The student in the interview ACTUALLY WANTS TO TALK TO HER TEACHER, enjoying speaking about her cats, favorite fruits, etc. in the target language. She is in a safe place with her teacher. She is not having to prove that she knows certain words, and in not having to prove, she proves.
Steven’s attitude is not only the superb thing going on here. His pacing is superb. The kids have heard the words in different combinations (no memorization!) over so many classes that they simply understand the message w/o having to focus on the medium for its delivery, which is exactly what Dr. Krashen describes as how people acquire languages.
Listen carefully to the exchange between 5:30 and 5:40. The student answers that she prefers Ranch dressing and doesn’t like catsup. But the point to make is that she is just talking to her teacher. I can’t stress this enough. IT IS WHAT WE WANT and why we prefer teaching using NT and why we – those of us here who do it – are so pleased about how GENUINE the results of our non-targeted instruction are in our classrooms.

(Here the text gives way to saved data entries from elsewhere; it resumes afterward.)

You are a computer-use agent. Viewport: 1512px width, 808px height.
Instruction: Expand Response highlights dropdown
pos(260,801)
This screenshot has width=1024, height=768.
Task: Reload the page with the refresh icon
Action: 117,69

At 6:00 to 6:10 Steven is talking about a fish. It is a good passage that exemplifies how all he is doing is trying to communicate. There is no hidden agenda here. No game of “Gotcha! You don’t know that word!” Then he talks about Hawaii. They’re just talking! THAT IS THE STANDARD!
When talking about Hawaii, Steven includes some noise (extra words the student may not fully understand). Steven did that on purpose. That doesn’t matter. The student will go home and during sleep all of that input will be replayed in the growing language system in her unconscious mind while asleep. SOME of what Steven said about his experience in Hawaii to the student WILL BE ABSORBED into the growing language system and SOME of it WILL NOT BE ABSORBED. We don’t get to say what does and what doesn’t STICK, even though many of us still TRY to do that, but we need to join Controlaholics Anonymous because that need to control (read “use targets”) does not in my opinion have any other than a deleterious effect on the process.
At 9:43 the student, in responding to Steven’s question about how many stars she would give to a TV show, she (a) doesn’t need to think about what “etoile” means when she hears him say it – she just knows it bc Steven has obviously used it so many times in class over the past year, and (b) she self- corrects on the use of the “de” structure after the word “beaucoup” and she does so because her phonic awareness told her to, and not because she memorized the “beaucoup always takes de” rule. Check out Krashen’s Monitor hypothesis on that topic.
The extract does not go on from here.